New CWCI research shows that compounded drugs accounted for a declining share of California workers’ compensation prescriptions last year following reforms intended to contain the use and associated costs of these drugs and changes in how they are billed, but despite this decline, compound drug reimbursements continued to account for a growing proportion of the workers’ compensation prescription dollar as the average amount paid for a compounded prescription jumped 68 percent.

Compounded drugs are created by combining, mixing or altering two or more ingredients into a customized medication for an individual patient in response to a licensed practitioner’s prescription. They are not evaluated for safety or efficacy by the U.S. Food & Drug Administration, which over the past several few years has become increasingly concerned about potential health and safety issues associated with these drugs. In workers’ compensation, most compounded drugs involve painkillers mixed into topical creams.

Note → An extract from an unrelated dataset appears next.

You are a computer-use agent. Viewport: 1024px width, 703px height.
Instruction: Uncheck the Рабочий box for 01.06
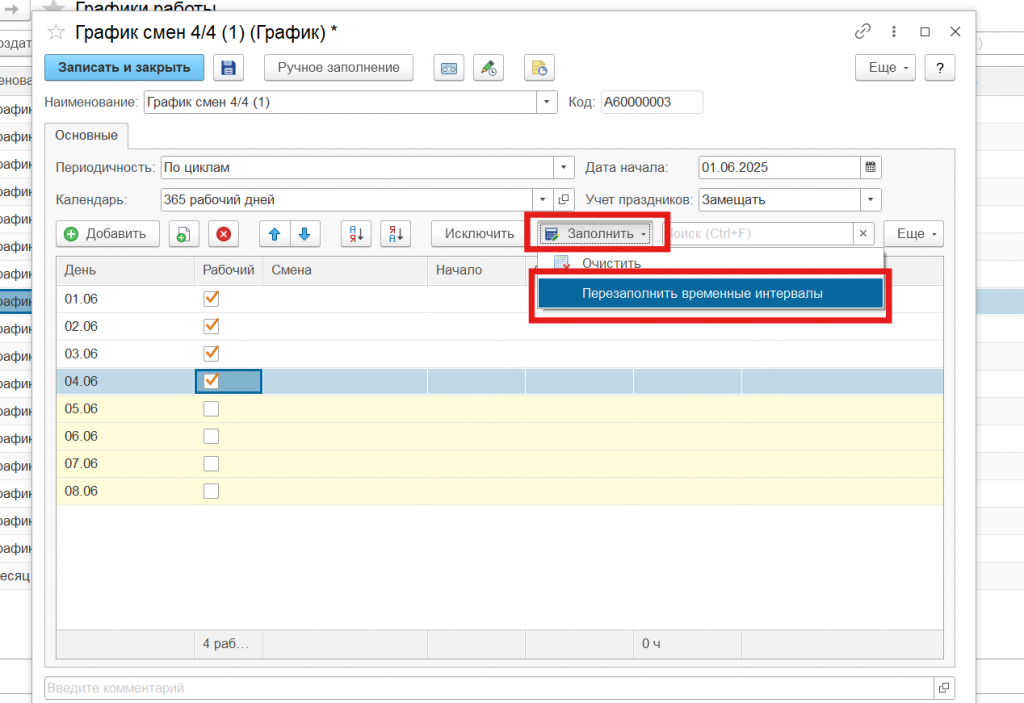(x=211, y=298)
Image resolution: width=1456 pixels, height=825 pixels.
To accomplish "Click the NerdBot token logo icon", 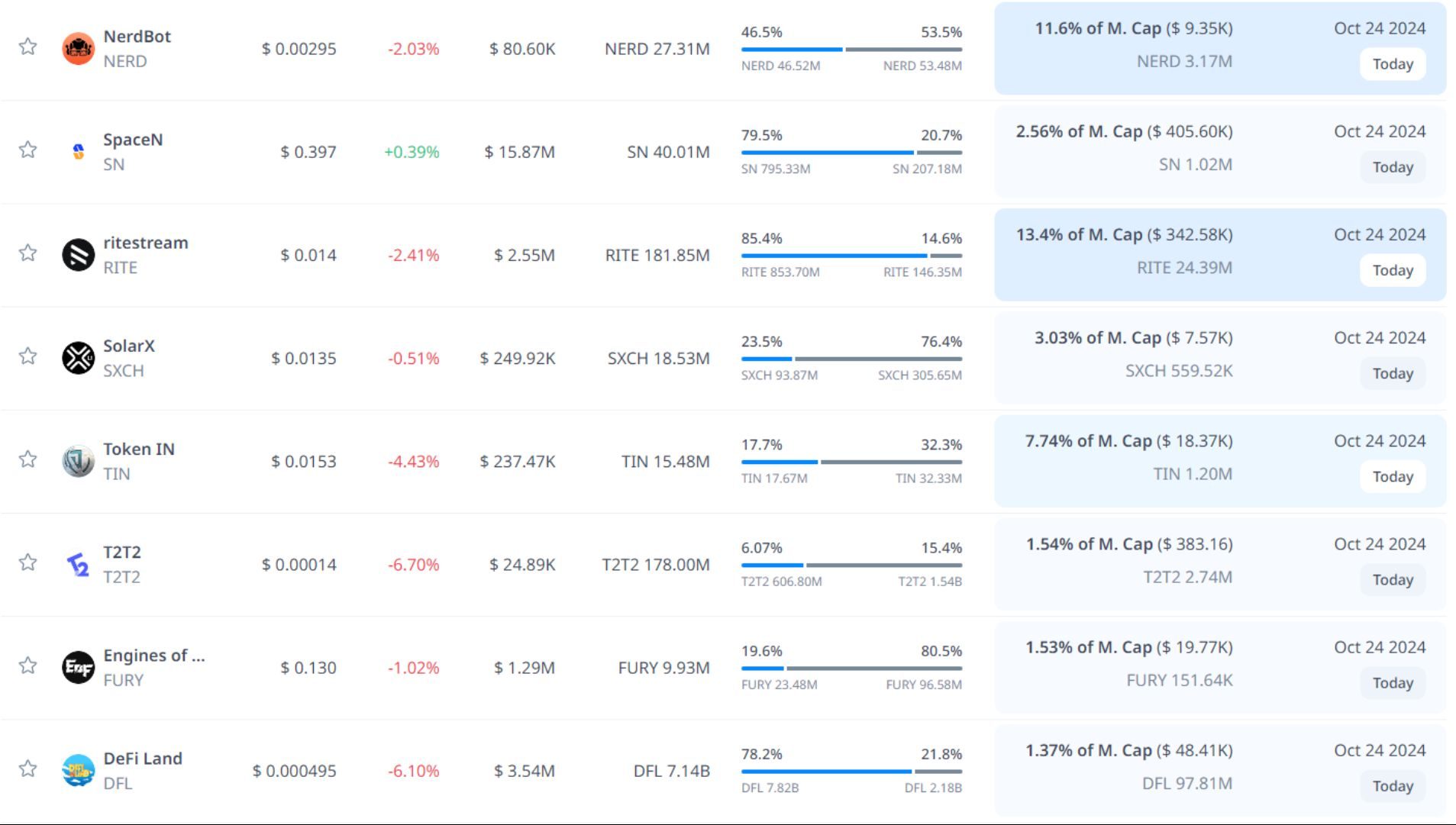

In 2010, a CWCI study found that use of compounded drugs to treat injured workers began to increase sharply in 2007 when California adopted stricter price controls on high-priced repackaged drugs dispensed through physician offices. Rising utilization and payments, coupled with growing concerns over safety, prompted state lawmakers to enact AB 378, which effective January 1, 2012, tightened billing requirements for compound drugs dispensed to injured workers (including a requirement that they be billed at the ingredient level); established unit price controls to cap reimbursements; and added compounded drugs and pharmacy goods to the list of products that workers’ compensation physicians are prohibited from self-referring. In 2011, the state also adopted new workers’ compensation medical billing standards, establishing standard billing forms, required fields and code sets, supporting documentation, and transmission standards for paper bills submitted on or after October 15, 2011.

To measure compound drug trends in the aftermath these changes, the study’s authors examined data from a sample of 586,575 California workers’ compensation prescriptions from two time periods: those filled in the first six months of 2011, prior to the changes, and from the first six months of 2012, following the changes. Comparing the data from these two periods, the authors found that following the implementation of AB 378, compounded drugs fell from 3.1 to 2.0 percent of the workers’ compensation prescriptions (a relative decline of 36.7 percent) but at the same time, compounded drug payments continued to grow, increasing from 11.6 percent of the payments in the 2011 sample to 12.6 percent of the payments in the in the 2012, as the average amount paid for compounded medications rose 68.2 percent, from $460 in the 2011 sample to $774 in the 2012 sample.

A comparison of the 2011 and 2012 data at the ingredient level traced the recent increase in compounded drug payments to a shift toward compounded prescriptions containing a larger number of ingredients (13.1 percent more ingredients in the 2012 compounds) and more costly ingredients (the average cost per ingredient jumped 48.7 percent). In addition, compounds contained greater quantities per ingredient (the average amount of each ingredient rose 25.5 percent) with a marginal 3.5 percent decrease in the average days’ supply per compounded prescription, which is often indicative of higher potency formulations. Without increased federal oversight of drug compounding, and/or mandatory independent clinical trials to confirm the safety and efficacy of compounded drugs, these findings suggest that unit price controls alone, without stricter utilization controls such as Medicare’s ban on non-FDA approved medications or the adoption of a pharmaceutical formulary, are not enough to contain the growth of compounded drug costs in workers’ compensation.

The Institute has published additional details on the study, including background information, data tables and an appendix showing the 2011 and 2012 distributions of the most frequently used compounded drug ingredients, in a CWCI Research Note, “Current Trends in Compound Drug Utilization and Cost.” The report is posted in the Research section of the Institute’s website, www.cwci.org.